Repeat the data exactly. Pictures stay out.

*** Opening Available records ***

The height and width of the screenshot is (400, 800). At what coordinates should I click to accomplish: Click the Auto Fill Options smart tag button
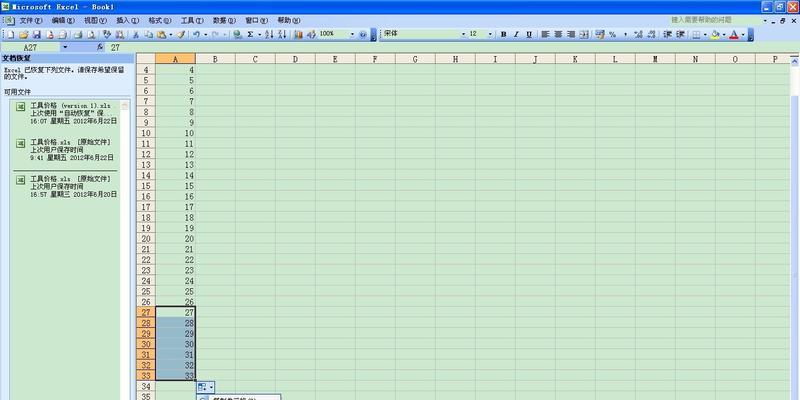click(204, 386)
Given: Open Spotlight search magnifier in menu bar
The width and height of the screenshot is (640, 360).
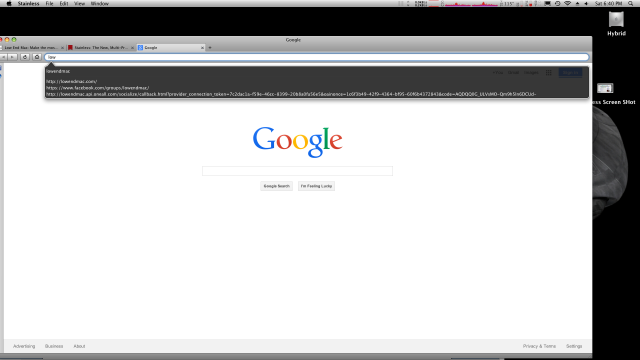Looking at the screenshot, I should [631, 3].
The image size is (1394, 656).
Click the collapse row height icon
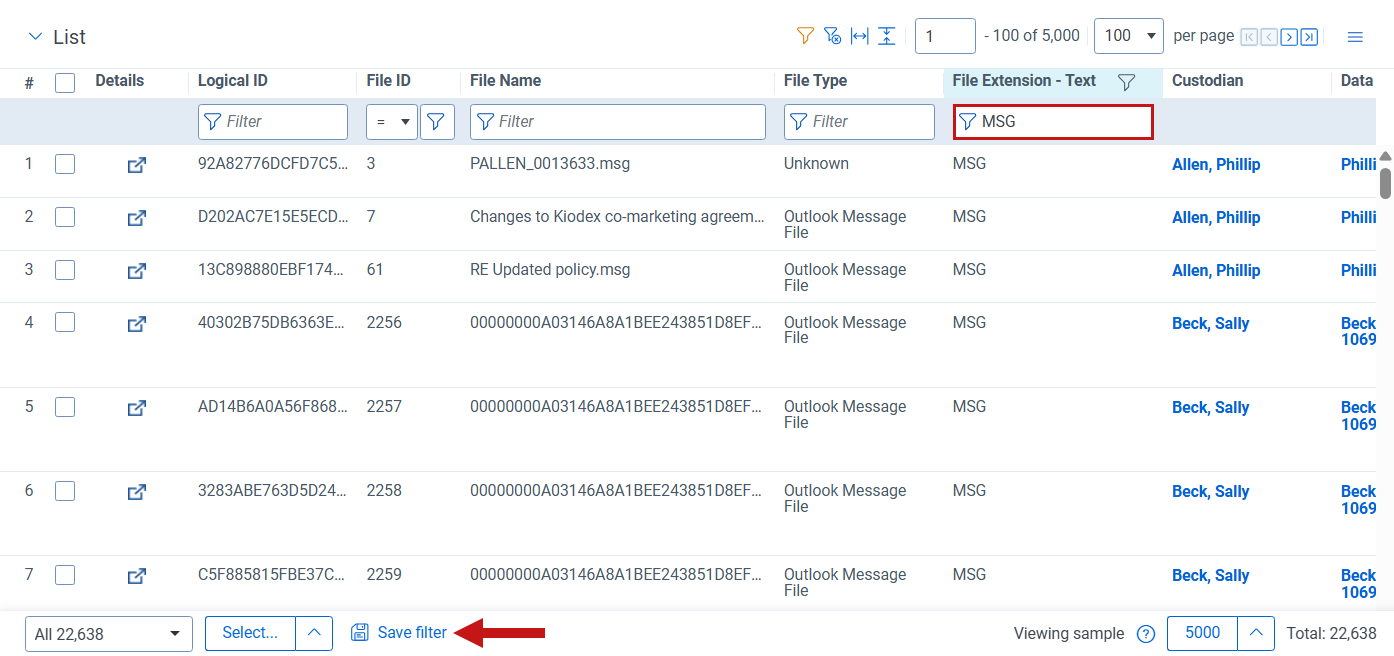tap(886, 36)
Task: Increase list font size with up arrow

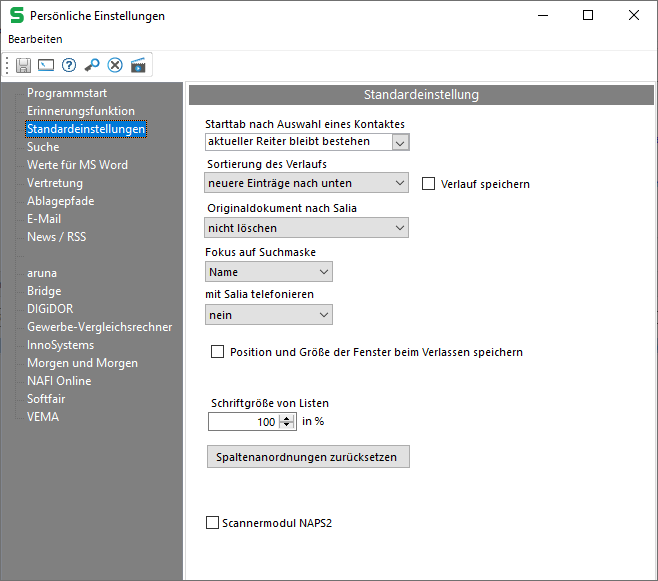Action: coord(289,418)
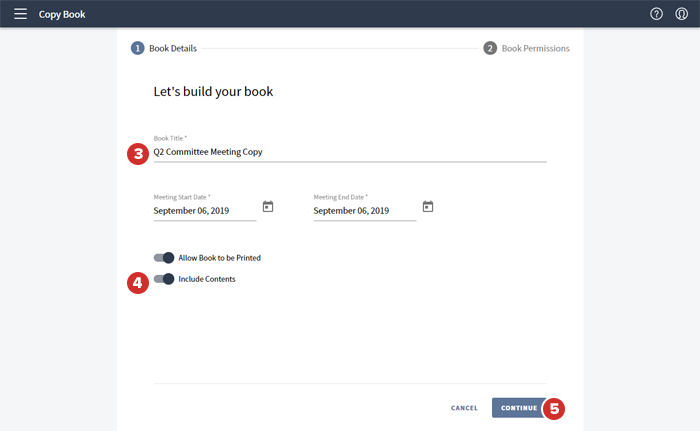Image resolution: width=700 pixels, height=431 pixels.
Task: Click the red number 5 marker
Action: coord(554,408)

*** Closing Available records ***

### Response box
The height and width of the screenshot is (400, 800). At what coordinates should I click to accomplish: Click the Auto Fill Options smart tag button
click(204, 386)
Given: Open Spotlight search magnifier in menu bar
The width and height of the screenshot is (640, 360).
Looking at the screenshot, I should [631, 3].
The image size is (1394, 656).
Click the collapse row height icon
tap(886, 36)
Task: Increase list font size with up arrow

Action: coord(289,418)
Image resolution: width=700 pixels, height=431 pixels.
Task: Click the red number 5 marker
Action: coord(554,408)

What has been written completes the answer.